Scott Moser smoser at ubuntu.com
Wed Jun 5 16:22:46 UTC 2013


On Wed, 5 Jun 2013, Parthipan, Loganathan (Cloud Services) wrote:

>
> >
> > Hi Scott,
> >
> > > The other thing I don't like about it is that, currently (at least in
> > > libvirt driver), ephemeral disks are cached.  This is because
> > ephemeral
> > > disks are attached with a filesystem already created on them. That
> > > allows the user to immediately use the disk without having to do
> > mkfs,
> > > and the caching of that image saves the host from having to do it on
> > > every instance launch.
> > >
> > > If you use:
> > >  ephemeral_gb = (flavor.root_gb + flavor.ephemeral_gb) -
> > > instance.root_gb and instance.root_gb all of a sudden varies greatly
> > > amoung instances, then the host will be creating ephemeral images
> > (and
> > > mkfs'ing them) possibly for every instance.
> >
> > It is my understanding that the filesystem is created on the COW layer
> > of the ephemeral disks (disk.local) and not on the backing file itself
> > by cloudinit or similar software after instance startup. I'm not sure
> > if there's any data on the backing file itself.
> >
>
> You're right. A filesystem is indeed created on the backing file. Sorry :)

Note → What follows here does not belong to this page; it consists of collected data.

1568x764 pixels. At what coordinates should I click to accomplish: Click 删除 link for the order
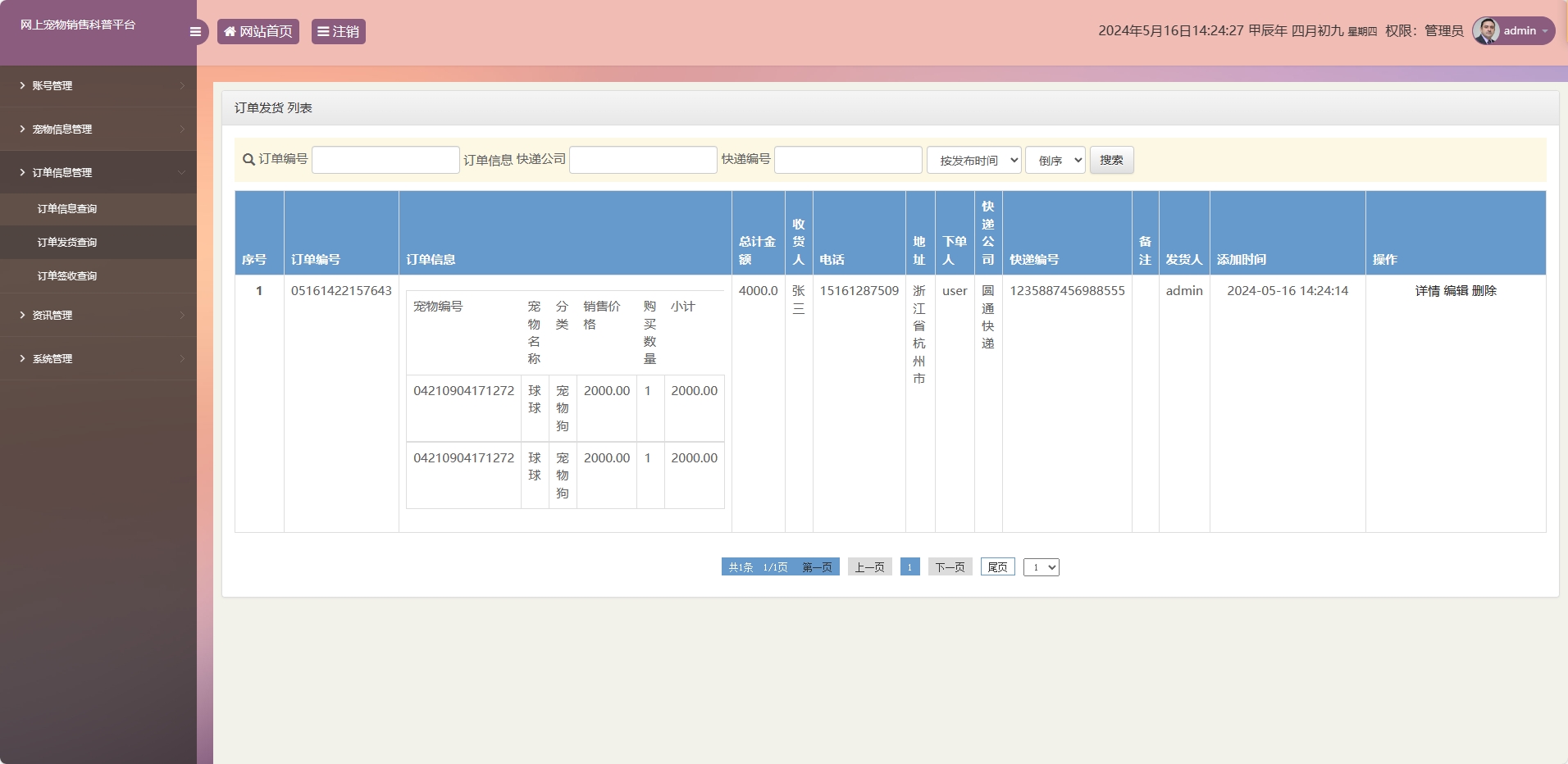pyautogui.click(x=1484, y=291)
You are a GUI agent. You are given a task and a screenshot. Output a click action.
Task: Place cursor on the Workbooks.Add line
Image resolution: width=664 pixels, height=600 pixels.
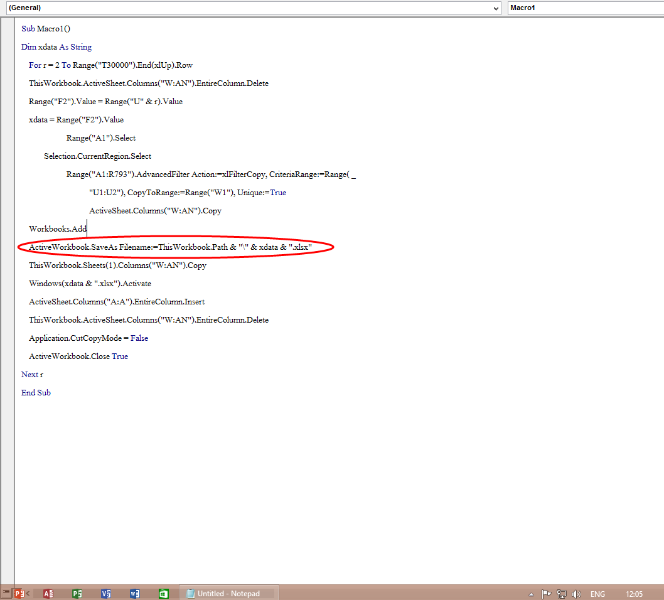[58, 229]
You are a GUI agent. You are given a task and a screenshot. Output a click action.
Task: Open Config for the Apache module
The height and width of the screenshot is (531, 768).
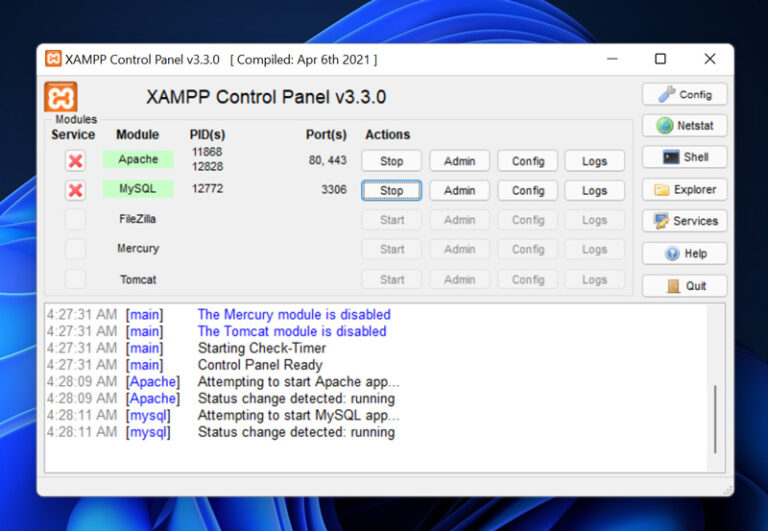527,161

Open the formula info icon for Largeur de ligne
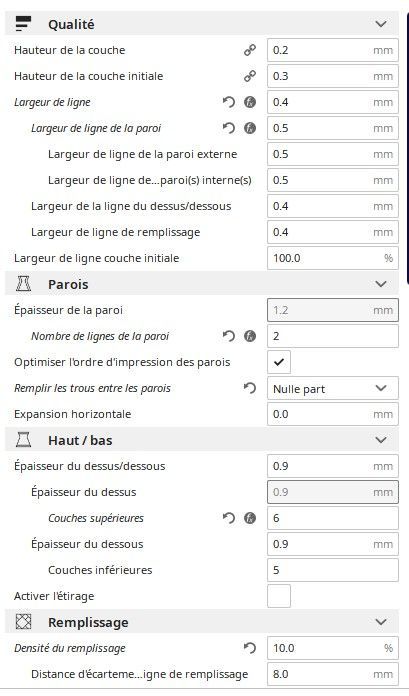(x=250, y=103)
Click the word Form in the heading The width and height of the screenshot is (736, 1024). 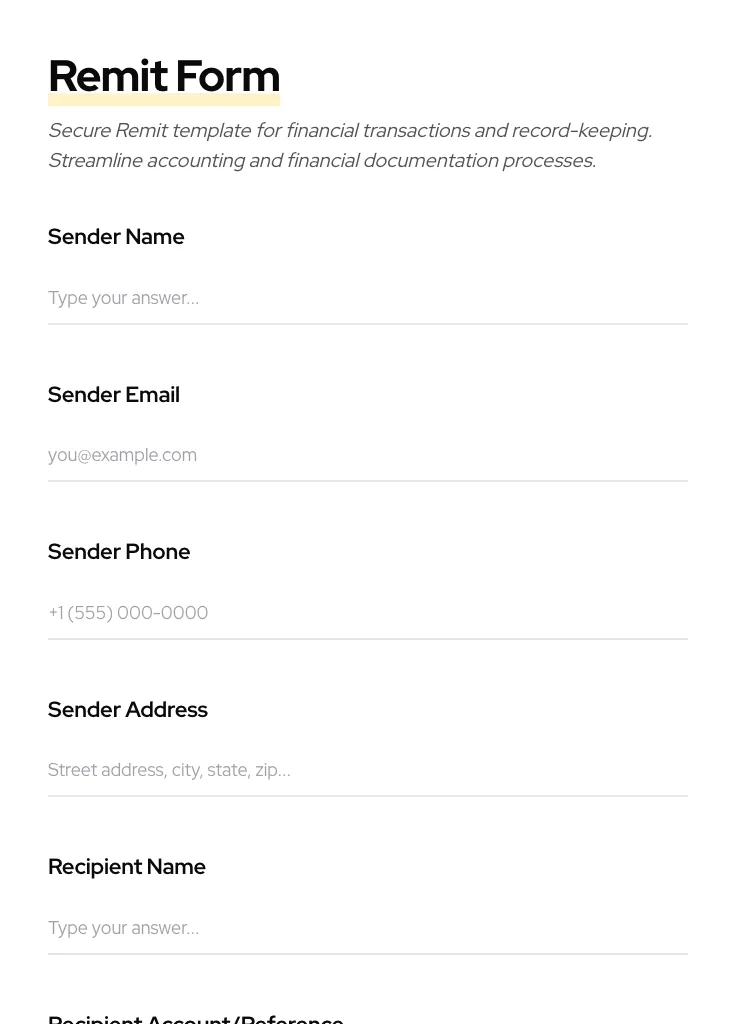[227, 76]
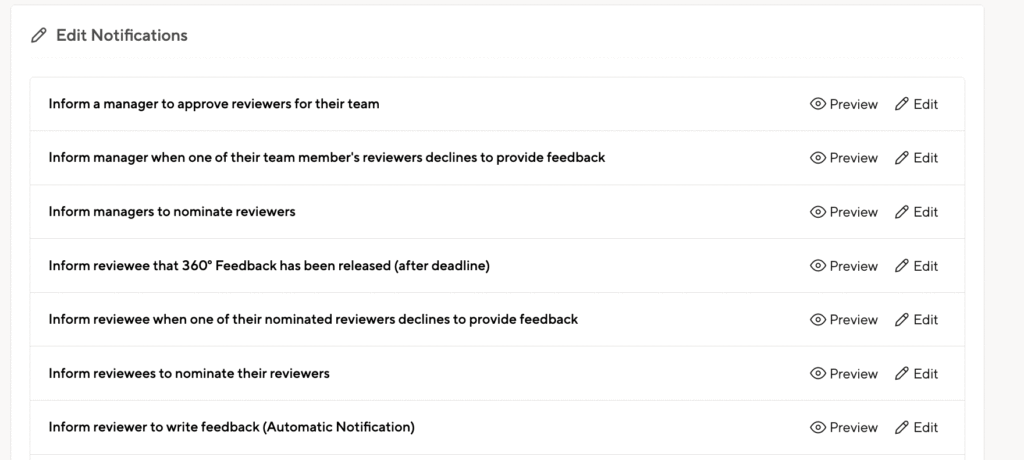
Task: Edit the approve reviewers for their team notification
Action: pyautogui.click(x=916, y=104)
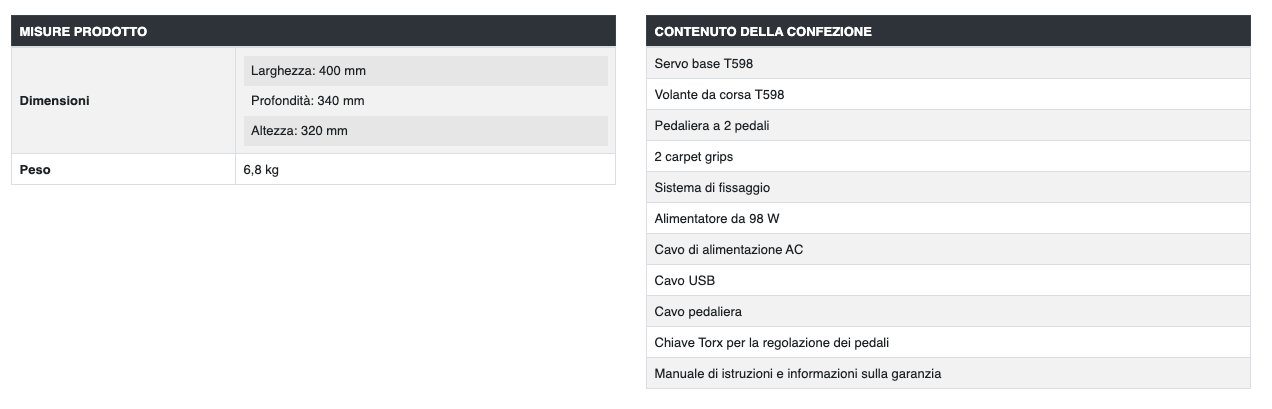Select the Cavo pedaliera row
This screenshot has width=1272, height=409.
pyautogui.click(x=698, y=312)
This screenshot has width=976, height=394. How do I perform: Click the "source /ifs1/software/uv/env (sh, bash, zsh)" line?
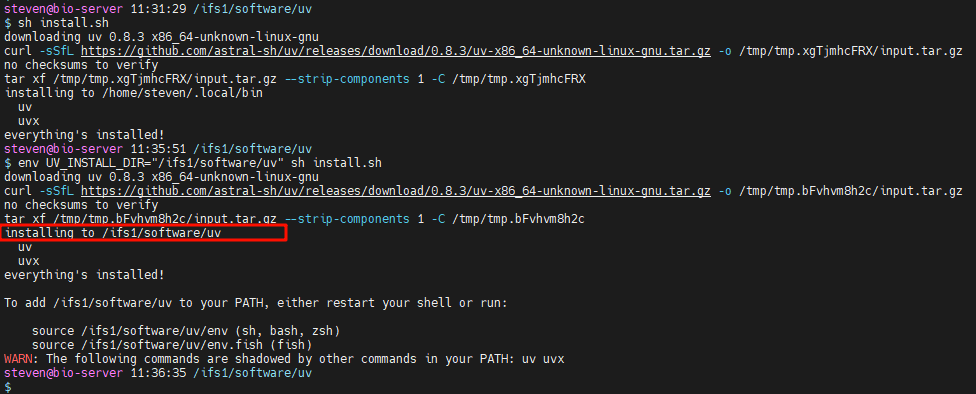coord(186,331)
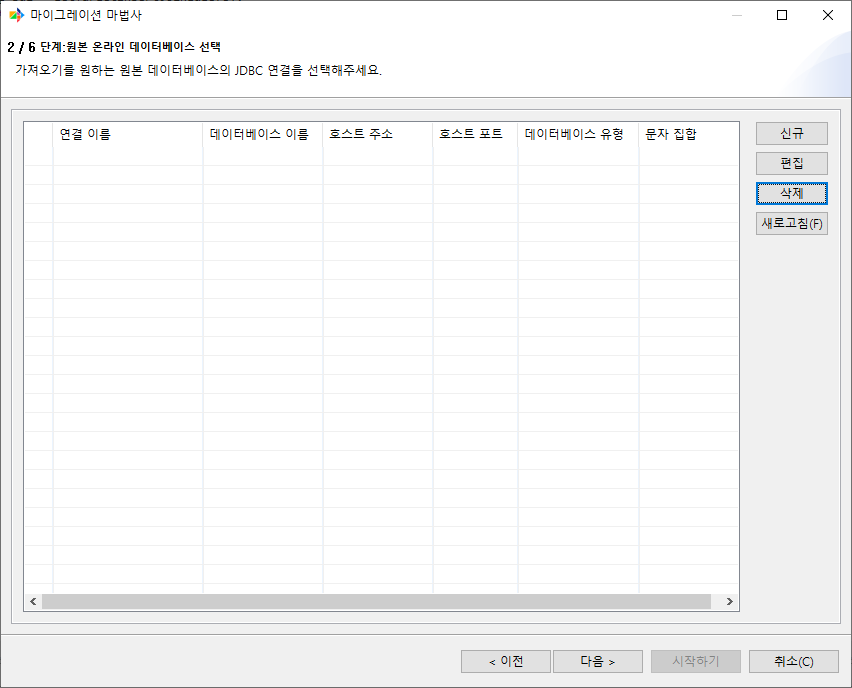Screen dimensions: 852x688
Task: Click the 신규 button to create a connection
Action: point(791,133)
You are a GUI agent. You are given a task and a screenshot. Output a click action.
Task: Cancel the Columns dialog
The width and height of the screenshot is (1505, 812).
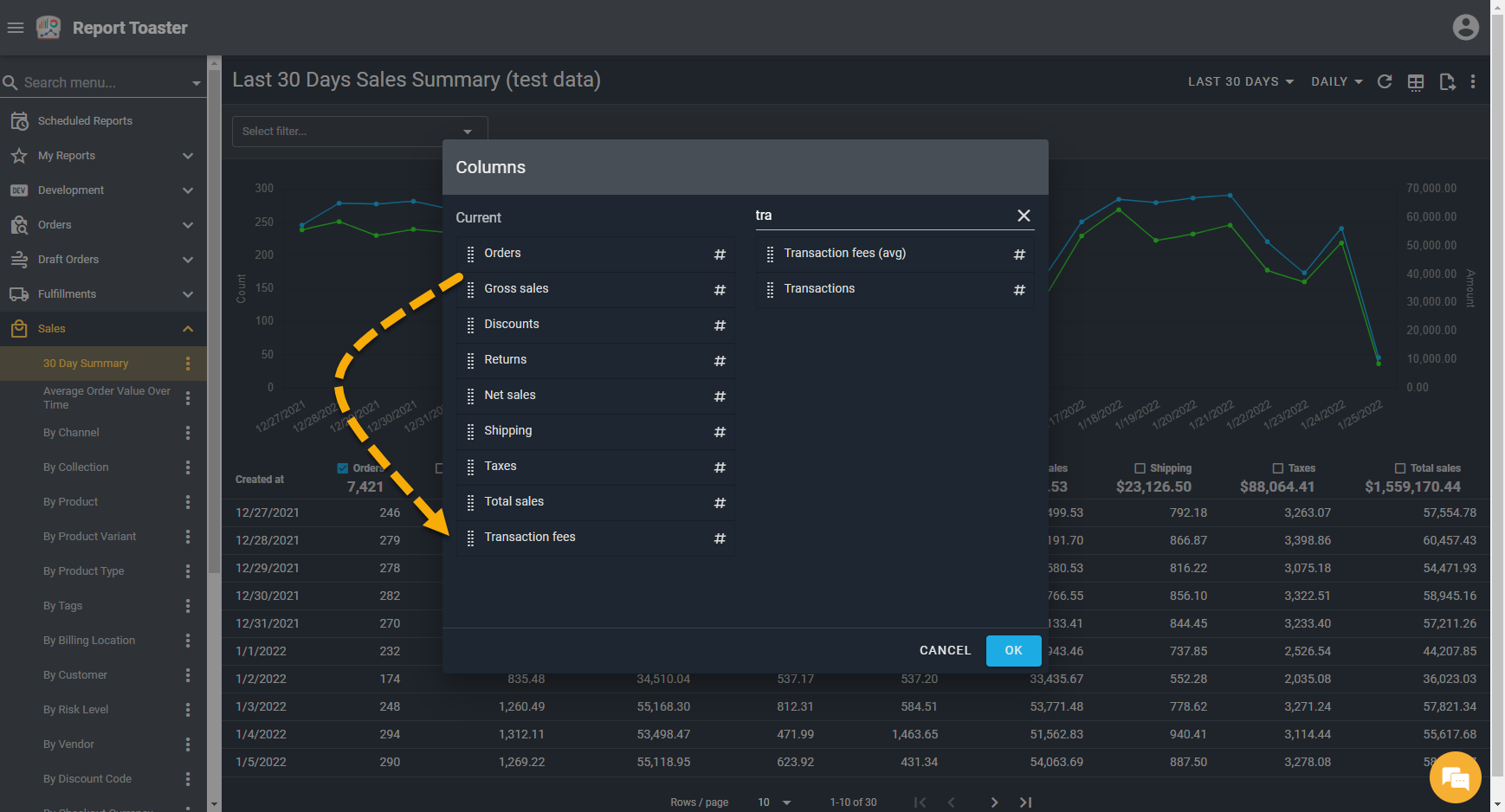tap(945, 650)
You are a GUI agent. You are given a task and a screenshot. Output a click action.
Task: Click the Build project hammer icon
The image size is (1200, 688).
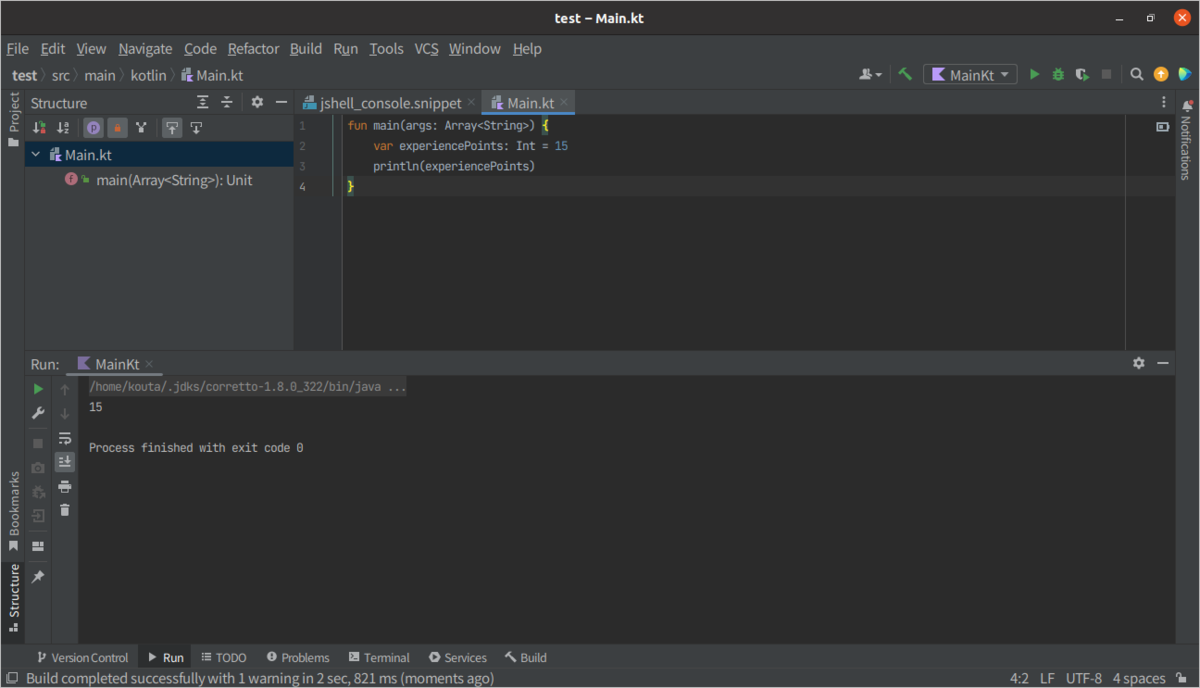click(x=905, y=75)
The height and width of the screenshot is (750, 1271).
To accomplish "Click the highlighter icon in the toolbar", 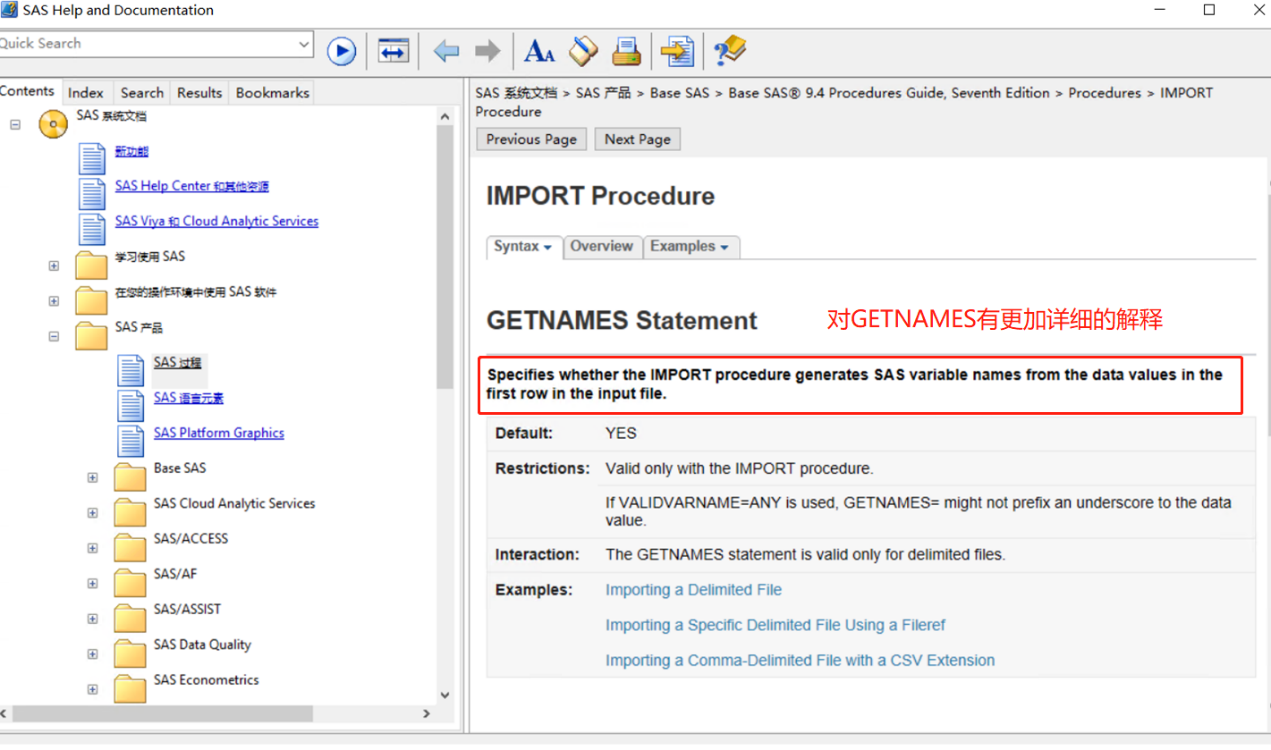I will pos(583,51).
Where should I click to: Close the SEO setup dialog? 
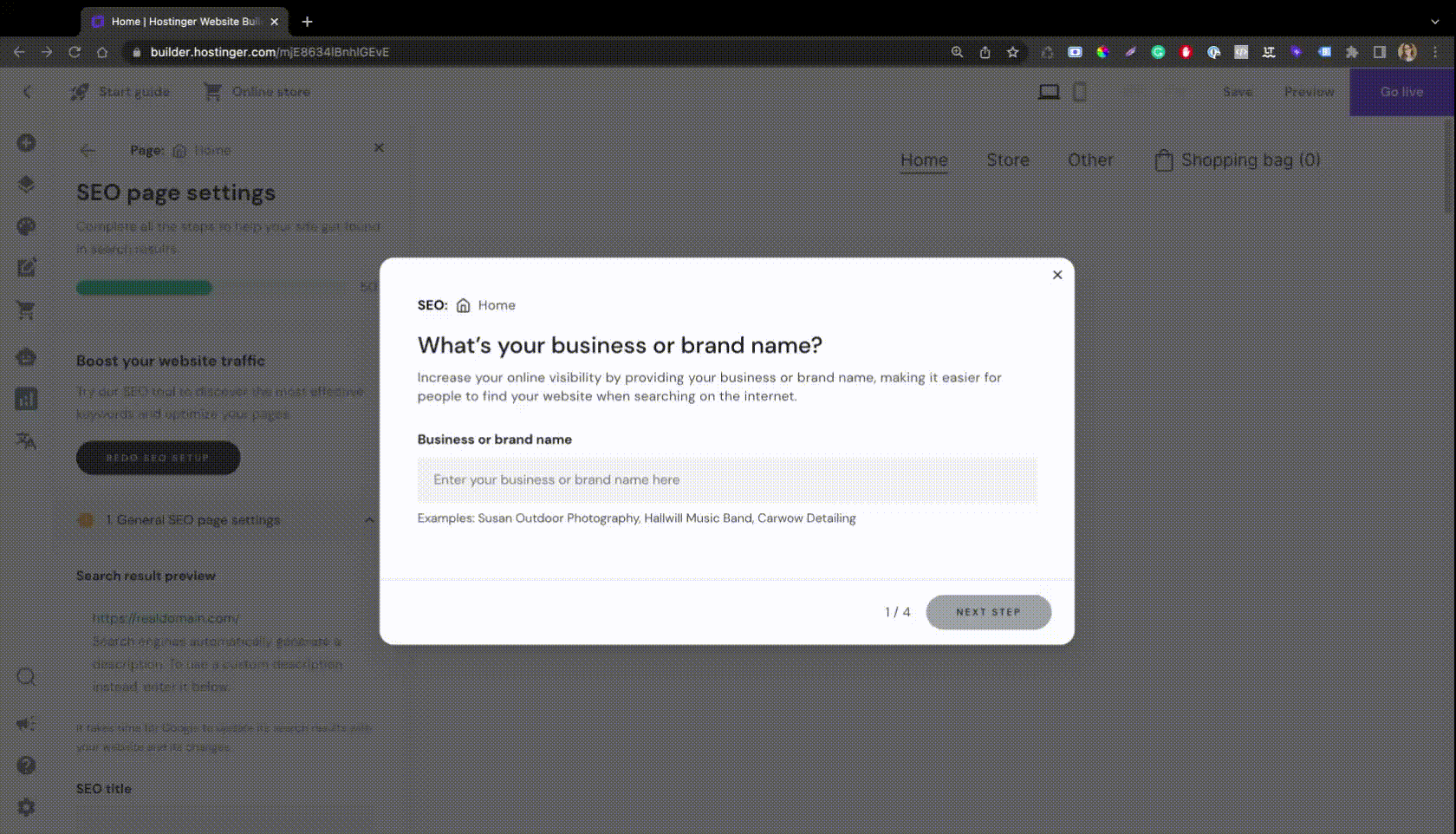coord(1056,275)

fwiw, it would be possible to have the host only attach a blank drive to
the instances as ephemeral0.  However, then every guest OS that wanted to
use this would have to do 'mkfs /dev/vdb'.  That would end up
 a.) slowing down the instance's ability to use that device
 b.) creating another flurry of IO on instance boot as the instances
     'mkfs /dev/vdb'

The host creates it and mkfs's is a substantial optimization in both
feature and IO.

Additionally, if you changed that now, you'd be breaking guest
expectation, which should be a very big no-no.

Just a quick test for some information, mkfs.ext3 (1.42.5-1ubuntu4):
 openstack guest 20G /dev/vdb took 4.624s real 0m0.884s sys
 ec2 guest 160G /dev/xvda2: 1m14.649s real, 0m2.072s sys.

(in both cases, subsequent runs are faster, possibly because the backing
disk is much less sparse at that point).